# A Time Series is Worth 64 Words: Long-term Forecasting with Transformers.

In [1]:
import os
import matplotlib.pyplot as plt

import torch
import torch.nn as nn
from transformers import PatchTSTForPrediction, PatchTSTConfig

%matplotlib inline

In [2]:
from src.data.make_dataset import get_train_test_datasets

In [3]:
DIR_PATH = os.getcwd()

data_path = os.path.join(DIR_PATH, 'dataset')

## Lecture des données et création des datasets

In [4]:
from torch.utils.data import DataLoader

In [22]:
window_size = 512
sliding_window = 16
forcasting_horizon = 96
batch_size = 64

train_set, test_set = get_train_test_datasets(
    data_path+'/ETTm1.csv', 
    test_size=0.2, 
    window_size=window_size,
    sliding_size=sliding_window,
    forcasting_horizon=forcasting_horizon, 
    kind='sliding_window'
    )

train_loader = DataLoader(train_set, batch_size=10, shuffle=True)
test_loader = DataLoader(test_set, batch_size=10, shuffle=True)

num_channels = next(iter(train_loader))[0].shape[1]

## Initialisation du modèle

In [23]:
device = torch.device('mps' if torch.backends.mps.is_available() else 'cpu')

In [24]:
# Initializing an PatchTST configuration with 12 time steps for prediction
configuration = PatchTSTConfig(
    num_input_channels=num_channels,
    context_length=window_size,
    patch_stride=sliding_window,
    prediction_length=forcasting_horizon,
    random_mask_ratio=0.4,
    d_model=128,
    num_attention_heads=16,
    num_hidden_layers=3,
    ffn_dim=256,
    dropout=0.2,
    head_dropout=0.2,
    pooling_type=None,
    channel_attention=False,
    scaling="std",
    loss="mse",
    pre_norm=True,
    norm_type="batchnorm"
)

# Randomly initializing a model (with random weights) from the configuration
model = PatchTSTForPrediction(configuration)

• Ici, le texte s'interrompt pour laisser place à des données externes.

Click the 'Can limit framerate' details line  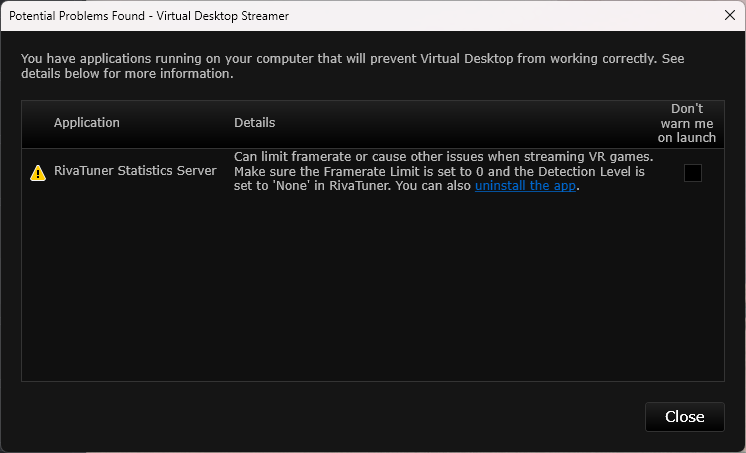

# Accessing the model configuration
configuration = model.config

configuration

PatchTSTConfig {
  "_attn_implementation_autoset": true,
  "activation_function": "gelu",
  "attention_dropout": 0.0,
  "bias": true,
  "channel_attention": false,
  "channel_consistent_masking": false,
  "context_length": 512,
  "d_model": 128,
  "distribution_output": "student_t",
  "do_mask_input": null,
  "dropout": 0.2,
  "ff_dropout": 0.0,
  "ffn_dim": 256,
  "head_dropout": 0.2,
  "init_std": 0.02,
  "loss": "mse",
  "mask_type": "random",
  "mask_value": 0,
  "model_type": "patchtst",
  "norm_eps": 1e-05,
  "norm_type": "batchnorm",
  "num_attention_heads": 16,
  "num_forecast_mask_patches": [
    2
  ],
  "num_hidden_layers": 3,
  "num_input_channels": 7,
  "num_parallel_samples": 100,
  "num_targets": 1,
  "output_range": null,
  "patch_length": 1,
  "patch_stride": 16,
  "path_dropout": 0.0,
  "pooling_type": null,
  "positional_dropout": 0.0,
  "positional_encoding_type": "sincos",
  "pre_norm": true,
  "prediction_length": 96,
  "random_mask_ratio": 0.4,
  "scaling": "std"

## training

In [27]:
optimizer = torch.optim.Adam(model.parameters(), lr=0.001)
criterion = nn.MSELoss()

num_epochs = 10

In [30]:
from tqdm import tqdm

def train(model, optimizer, criterion, batch_size, num_epochs, train_set, device):
    model.to(device)
    model.train()
    train_loader = DataLoader(train_set, batch_size=batch_size, shuffle=True)
    for epoch in range(num_epochs):
        train_loss = 0
        num_samples = 0
        dloader_train = tqdm(train_loader, unit="batches")
        for i, (x, y) in enumerate(dloader_train, 1):
            x, y = x.to(device), y.to(device)
            optimizer.zero_grad()
            y_hat = model(x.permute(0,2,1))["prediction_outputs"]
            loss = criterion(y_hat, y.permute(0,2,1))
            loss.backward()
            optimizer.step()
            train_loss += loss.item() * len(x)
            num_samples += len(x)

            desc = "TRAIN : Epoch [{}/{}] - loss : {:.3f} ".format(epoch+1, num_epochs, train_loss/num_samples/y_hat.shape[2])
            dloader_train.set_description(desc)

In [31]:
train(model, optimizer, criterion, batch_size, num_epochs, train_set, device)

TRAIN : Epoch [1/10] - loss : 0.618 : 100%|██████████| 54/54 [00:04<00:00, 12.03batches/s]
TRAIN : Epoch [2/10] - loss : 0.608 : 100%|██████████| 54/54 [00:04<00:00, 13.30batches/s]
TRAIN : Epoch [3/10] - loss : 0.602 : 100%|██████████| 54/54 [00:04<00:00, 13.30batches/s]
TRAIN : Epoch [4/10] - loss : 0.597 : 100%|██████████| 54/54 [00:04<00:00, 13.31batches/s]
TRAIN : Epoch [5/10] - loss : 0.589 : 100%|██████████| 54/54 [00:04<00:00, 13.29batches/s]
TRAIN : Epoch [6/10] - loss : 0.586 : 100%|██████████| 54/54 [00:04<00:00, 13.22batches/s]
TRAIN : Epoch [7/10] - loss : 0.576 : 100%|██████████| 54/54 [00:04<00:00, 13.33batches/s]
TRAIN : Epoch [8/10] - loss : 0.574 : 100%|██████████| 54/54 [00:04<00:00, 13.34batches/s]
TRAIN : Epoch [9/10] - loss : 0.573 : 100%|██████████| 54/54 [00:04<00:00, 13.32batches/s]
TRAIN : Epoch [10/10] - loss : 0.560 : 100%|██████████| 54/54 [00:04<00:00, 13.34batches/s]